Un mois après la proclamation d’indépendance de la Bosnie-Herzégovine, l’ancienne république yougoslave s’embrase. Assiégée, divisée, la capitale Sarajevo devient le symbole de la guerre civile qui déchirera la Bosnie-Herzégovine pendant plusieurs années. Retour sur les actions du CICR à travers ses archives.

Jusqu’à la signature des Accords de Dayton en décembre 1995, Croates, Bosniaques musulmans et Serbes s’affrontent sur l’ensemble du territoire. La Bosnie-Herzégovine était pourtant réputée en Yougoslavie comme étant la république où les communautés s’étaient le plus mélangées. C’est là que l’éclatement de la Yougoslavie sera le plus meurtrier.
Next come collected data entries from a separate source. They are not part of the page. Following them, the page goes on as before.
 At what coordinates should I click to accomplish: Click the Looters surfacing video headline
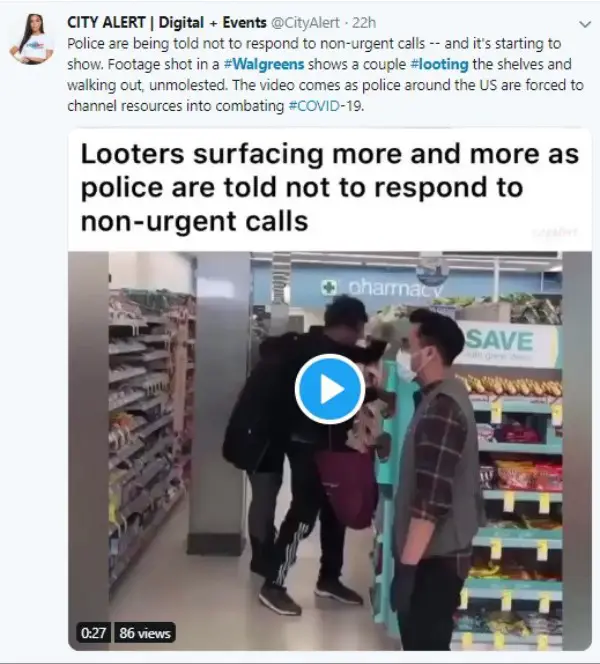pos(329,187)
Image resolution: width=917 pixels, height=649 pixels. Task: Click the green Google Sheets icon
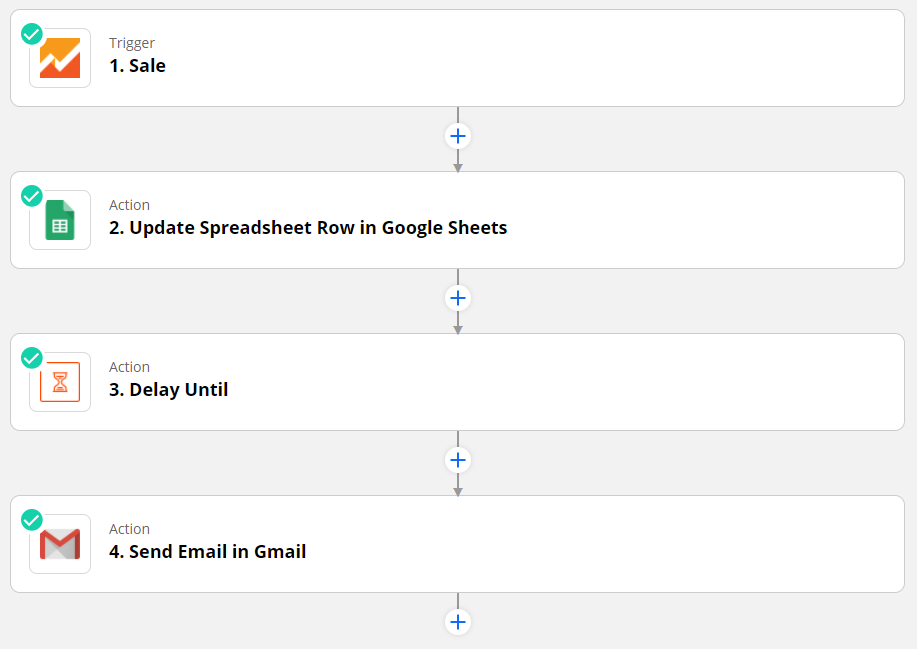[60, 220]
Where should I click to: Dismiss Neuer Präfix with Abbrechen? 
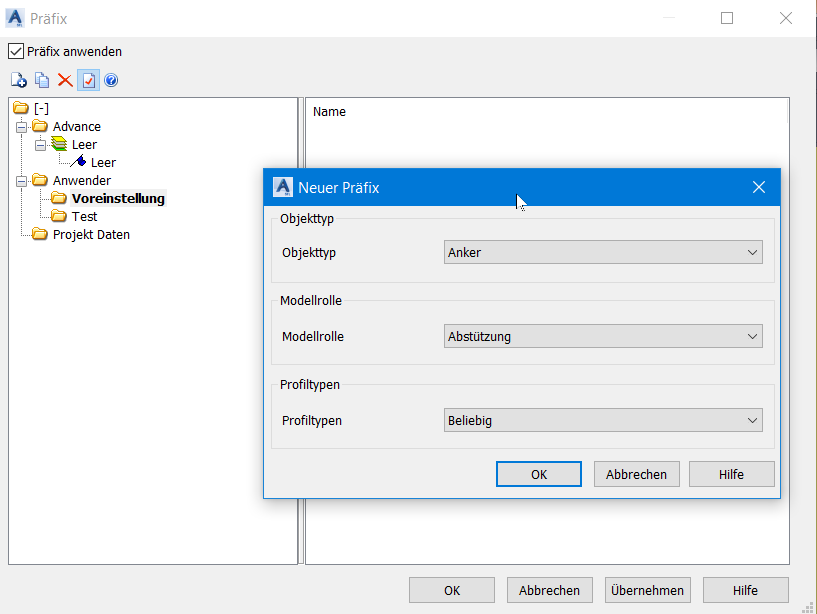[636, 474]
Dès le début du conflit, le CICR lance un rappel du droit à l’ensemble des belligérants. L’institution commence également à organiser l’assistance, notamment pour la capitale assiégée. Le 18 mai 1992, un convoi du CICR atteint les portes de la vieille ville, mais il est visé par une attaque. Le nouveau chef de délégation Frédéric Maurice est tué alors qu’un autre employé grièvement blessé. Roland Sidler, lui aussi délégué du CICR, est légèrement blessé :

Le CICR suspend brièvement ses activités en Bosnie-Herzégovine jusqu’en juin. Par la suite, il met rapidement en place des activités qui se poursuivront tout au long de la guerre, en fonction de l’accès accordé par les parties comme des conditions sécuritaires : visites de détenus et échanges de prisonniers, assistance, soutien aux hôpitaux, distribution de messages Croix-Rouge…
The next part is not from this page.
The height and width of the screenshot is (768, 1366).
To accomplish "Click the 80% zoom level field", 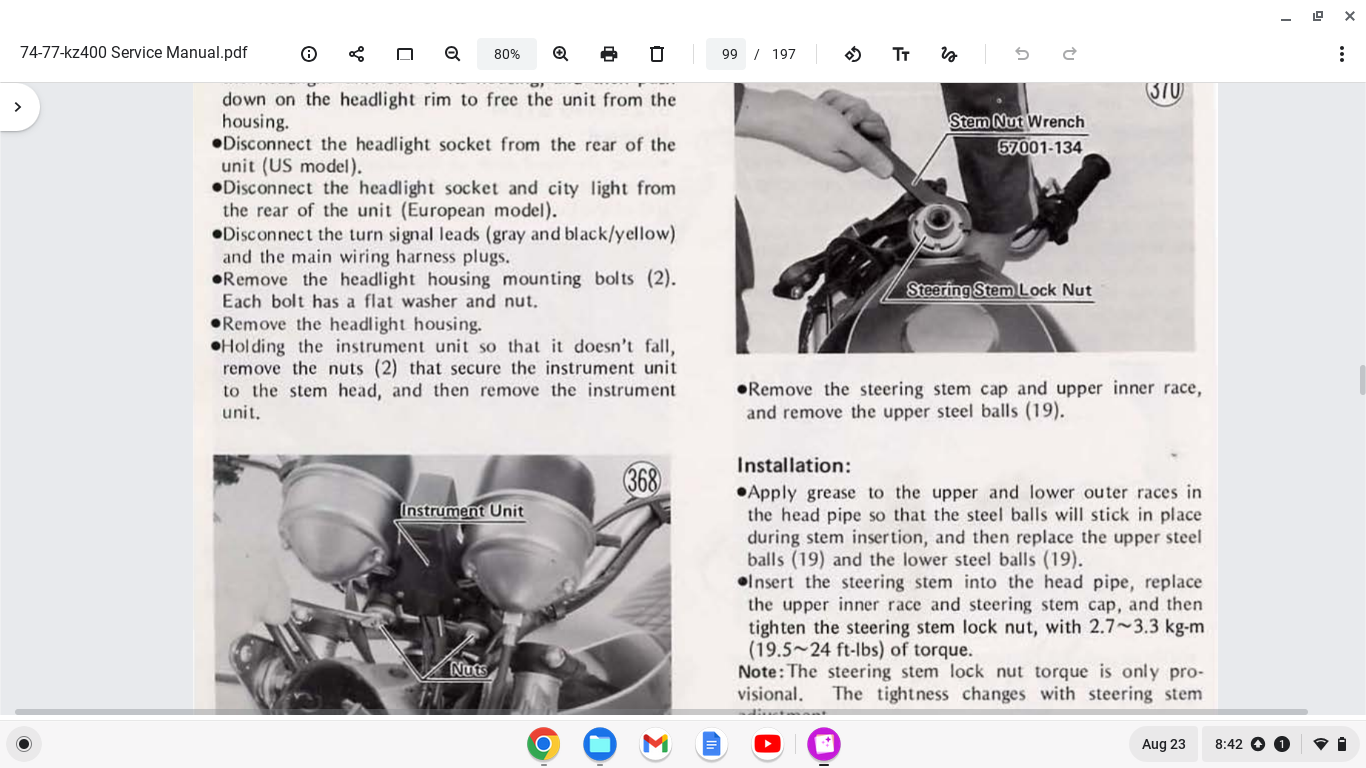I will pyautogui.click(x=507, y=54).
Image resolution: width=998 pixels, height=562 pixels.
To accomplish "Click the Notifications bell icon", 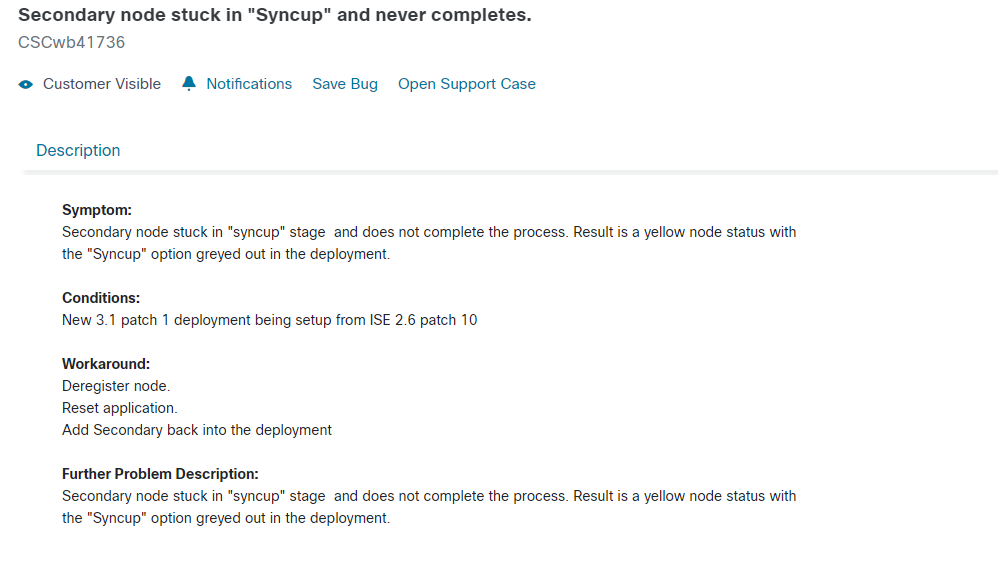I will [x=188, y=83].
La population de Sarajevo, elle, manque de tout. Dès la mi-1992, pour contourner le siège de la capitale, l’ONU met en place un ravitaillement par les airs. A partir de 1993, le CICR bénéficiera de ce pont aérien afin d’acheminer de l’assistance, notamment pour les cuisines populaires montées avec les Croix-Rouge locales des deux côtés de la ligne de front.

Sarajevo: distribution de soupe aux personnes âgées dans le besoin. Copyright CICR

Parmi les archives du CICR, nous avons retrouvé le témoignage en 1993 de Philippe Lazzarini, alors chef de délégation du CICR en Bosnie-Herzégovine:

Dans ce témoignage audio daté de fin 1993, Philippe Lazzarini, résume les activités de l’institution, notamment à Sarajevo, mais aussi les défis que rencontrent toutes les organisations humanitaires sur le terrain :

« Il y a relativement peu de place pour l’humanitaire dans ce contexte. C’est un contexte qui est extrêmement politisé, où l’humanitaire est systématiquement utilisé à des fins politiques ou militaires. Evidemment, l’un des principaux défis pour les organisations humanitaires tel que le CICR est d’essayer de préserver cet espace humanitaire »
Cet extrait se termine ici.